Kidnapped at the Altar; Or, The Romance of that Saucy Jessie Bain
Mrs. Varrick drew herself up to her full height and advanced into the room like an angry queen.

"Hubert," she cried, in a tone that he had never heard from his mother's lips before, "I can make all due allowance for the follies of a young man, but I say this to you: you should never have permitted this girl to cross your mother's threshold."

"Give me a chance to speak a few words, mother," he interrupted. "Let me set matters straight. The whole fault is mine, because I have not explained this affair to you before. I put it off from day to day."

In a few brief words he explained.

In her own mind, quick as a flash, a sudden thought came to her that there was more behind this than had been told to her.

She had wondered why Gerelda Northrup, the beauty and the heiress, fled from her handsome son at the very altar.

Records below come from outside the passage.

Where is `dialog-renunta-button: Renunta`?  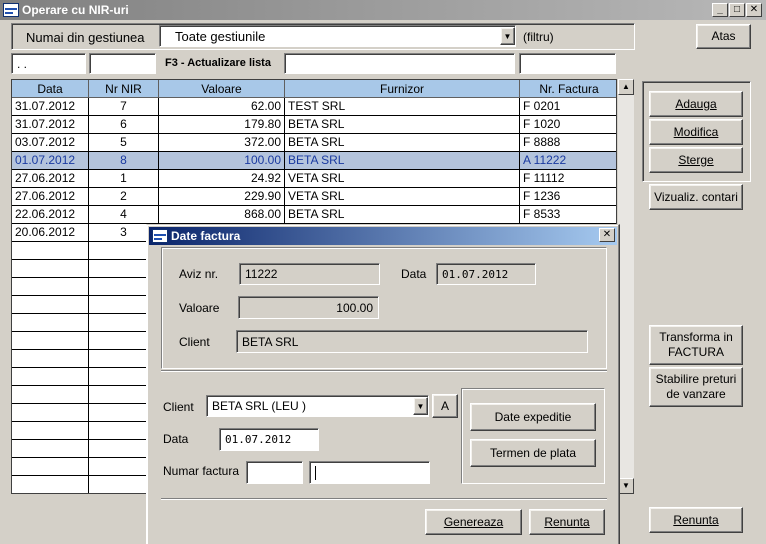
dialog-renunta-button: Renunta is located at coordinates (567, 522).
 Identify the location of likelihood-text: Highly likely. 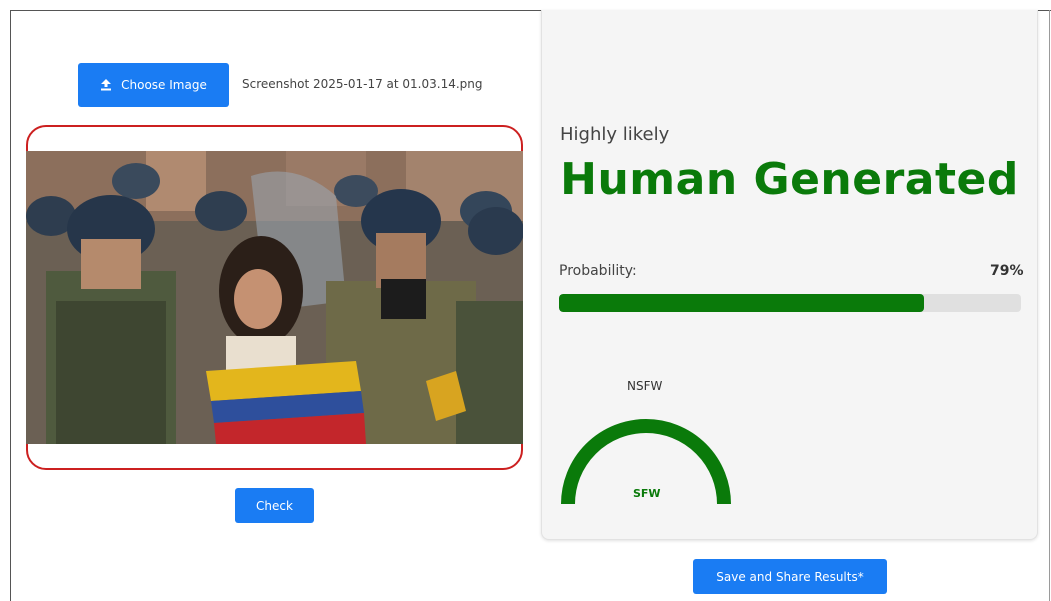
(615, 134).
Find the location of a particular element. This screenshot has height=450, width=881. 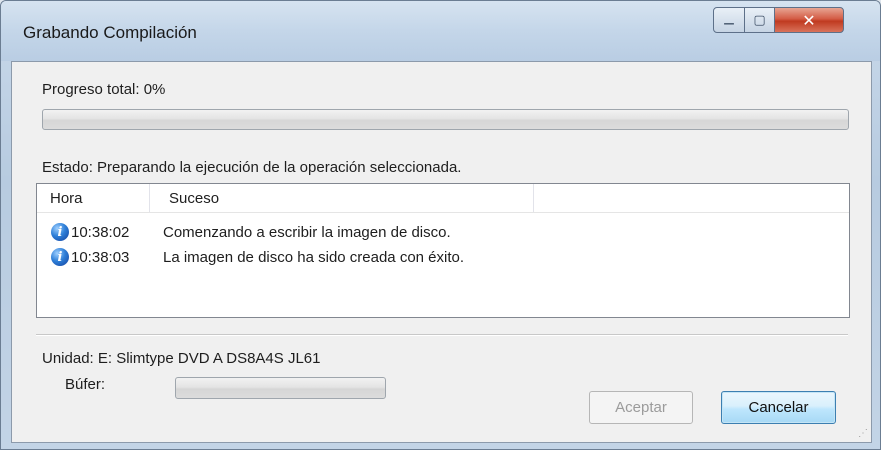

log-time: 10:38:03 is located at coordinates (100, 257).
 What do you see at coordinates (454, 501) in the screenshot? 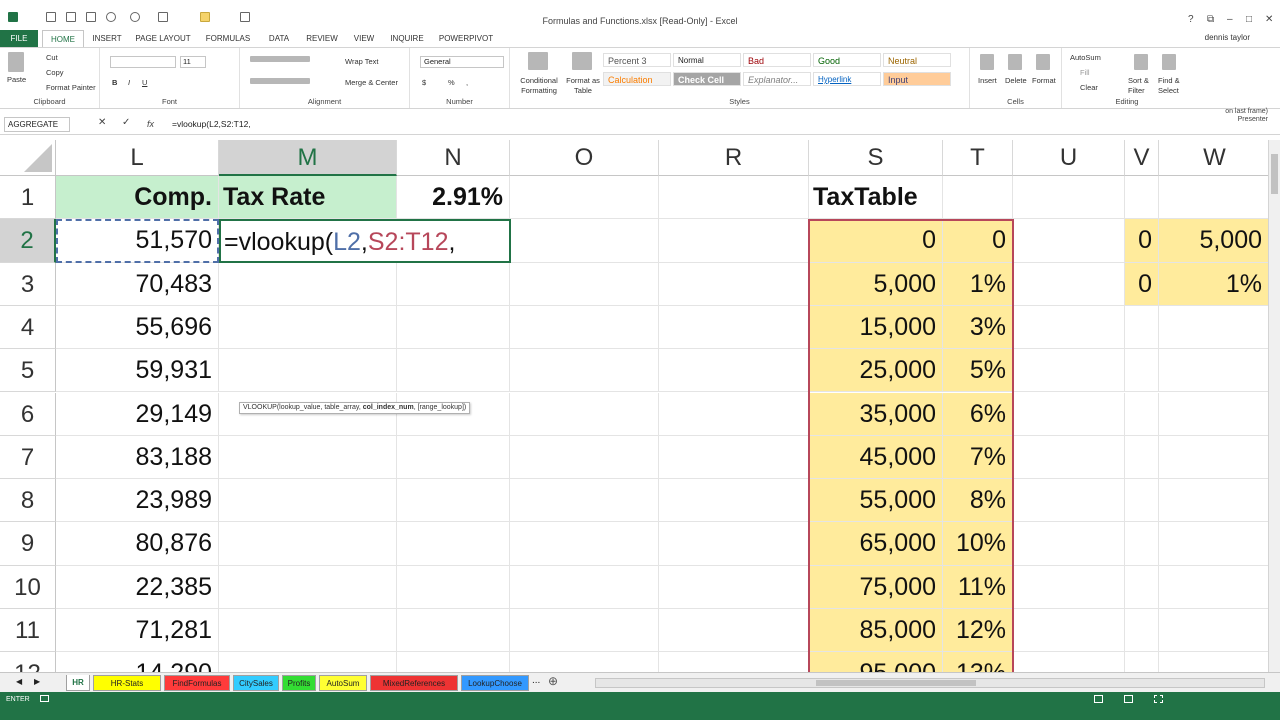
I see `cell-N8` at bounding box center [454, 501].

Now she began to think that she[Pg 46] might have had a reason for it other than that which the world knew.

[Pg 46]

She was diplomatic; she was too worldly wise to seek to separate them then and there. She said to herself it must be done by strategy.

"This puts the matter in quite a different light, Hubert," she said; "and while I am slightly incensed at your not telling me about this affair, I can readily understand the kindly impulse which prompted you to protect this young girl. But I can not allow you to outdo me; Jessie must consider me quite as much her friend as you. She shall find a home here with us, and it will be pleasant, after all, to see a bright, girlish face in these dull old rooms, and hear the sound of merry laughter."

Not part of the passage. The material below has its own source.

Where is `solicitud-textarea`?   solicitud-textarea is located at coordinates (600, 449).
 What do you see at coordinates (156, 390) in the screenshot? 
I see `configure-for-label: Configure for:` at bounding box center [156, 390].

This remark threw Hubert off his guard.

"That is spoken like my noble-hearted mother!" he cried, enthusiastically. "I knew you could not be angry with me when you understood it."

The girl stepped hesitatingly forward. From the first instant that she beheld her standing on the threshold, she had conceived a great dislike and fear of Hubert's haughty lady-mother. Even the conversation and explanation which she had just listened to did not change her first impression.

Thus it happened that Jessie Bain took up her abode in the magnificent home of the Varricks.